_REQUEST_: Copy out the lines word for word, beginning with the line that contains "inhibits [439, 454]" and ending with the line that contains "Laboratory [585, 786]", both included.

"""

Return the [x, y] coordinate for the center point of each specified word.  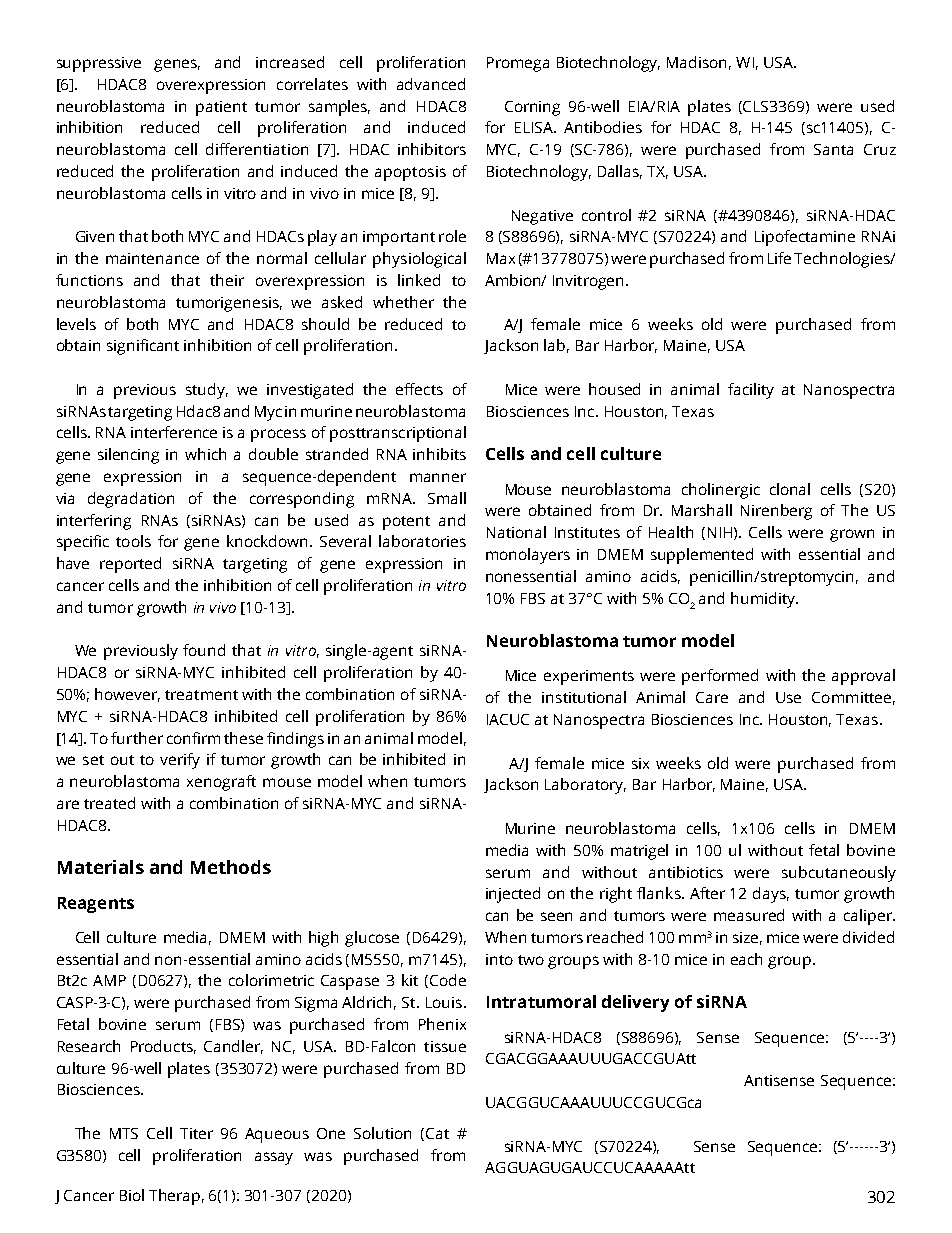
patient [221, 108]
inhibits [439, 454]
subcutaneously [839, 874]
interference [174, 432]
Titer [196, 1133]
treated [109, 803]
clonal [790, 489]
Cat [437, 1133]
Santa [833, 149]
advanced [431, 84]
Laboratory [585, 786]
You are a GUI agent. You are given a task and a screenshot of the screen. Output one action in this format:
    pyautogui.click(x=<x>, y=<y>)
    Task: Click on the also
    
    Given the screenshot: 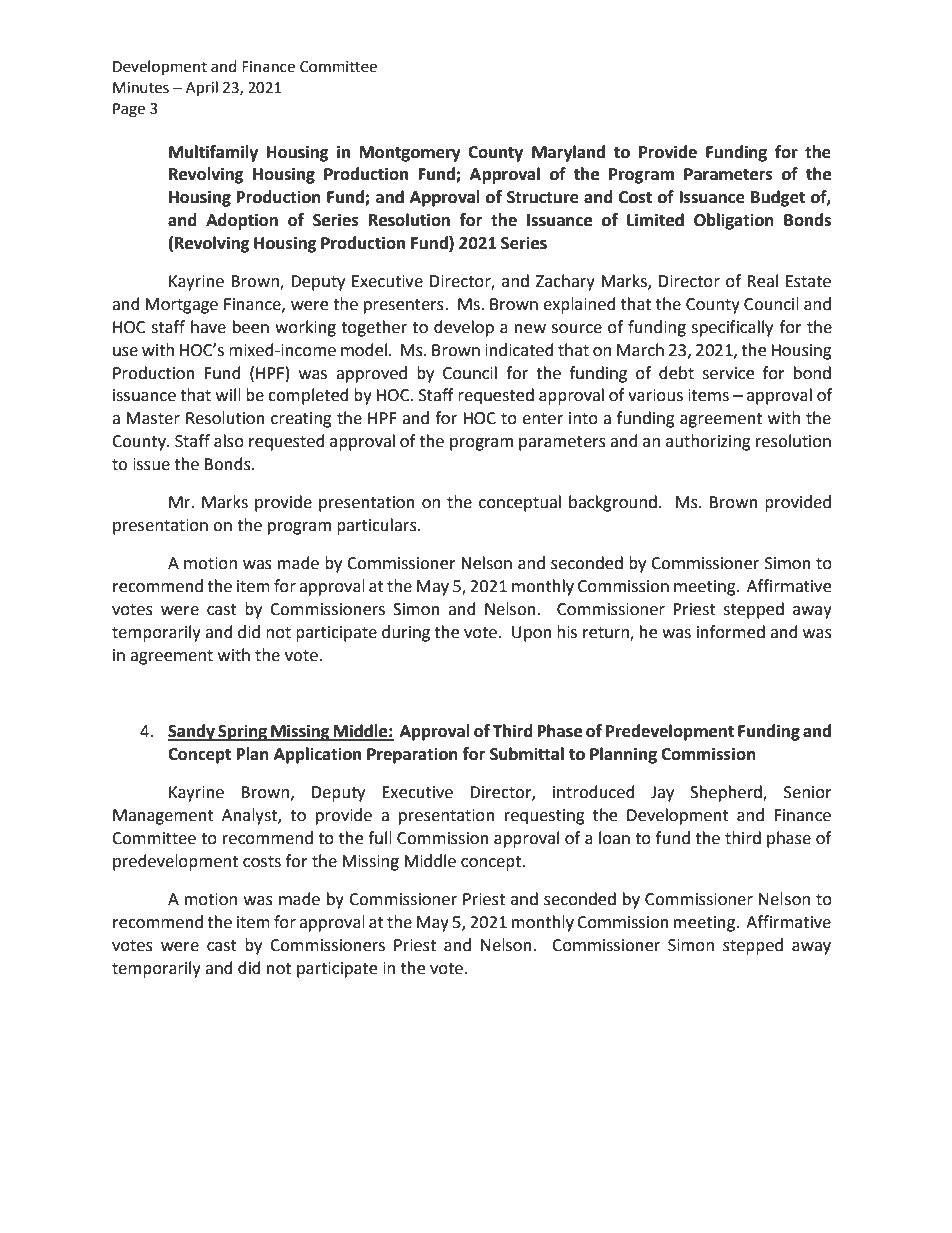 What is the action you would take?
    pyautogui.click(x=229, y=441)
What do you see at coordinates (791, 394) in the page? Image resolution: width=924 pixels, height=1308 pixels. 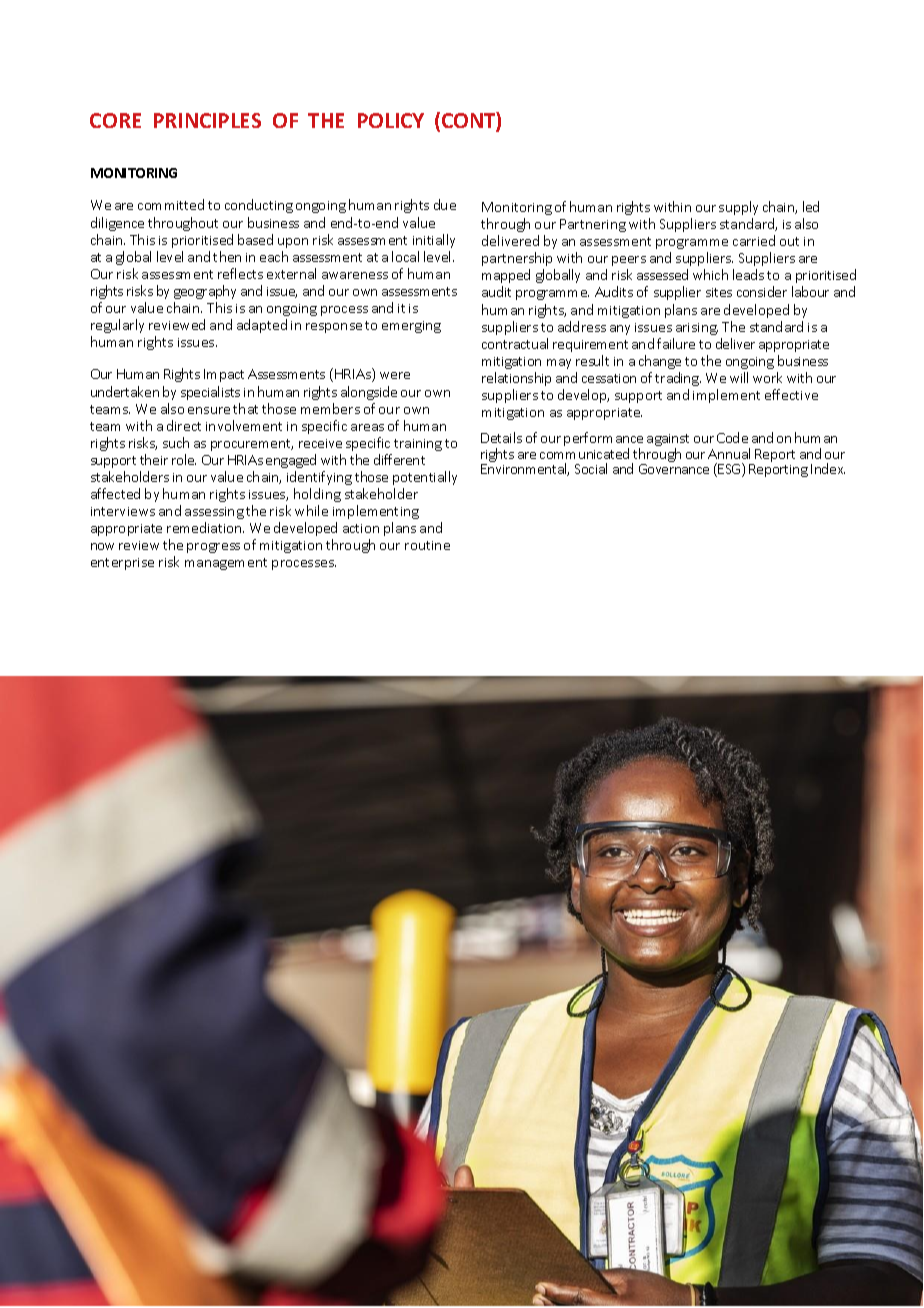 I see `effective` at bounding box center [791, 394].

"""

_CORRECT ANSWER_:
inhibits [439, 454]
subcutaneously [839, 874]
interference [174, 432]
Titer [196, 1133]
treated [109, 803]
clonal [790, 489]
Cat [437, 1133]
Santa [833, 149]
advanced [431, 84]
Laboratory [585, 786]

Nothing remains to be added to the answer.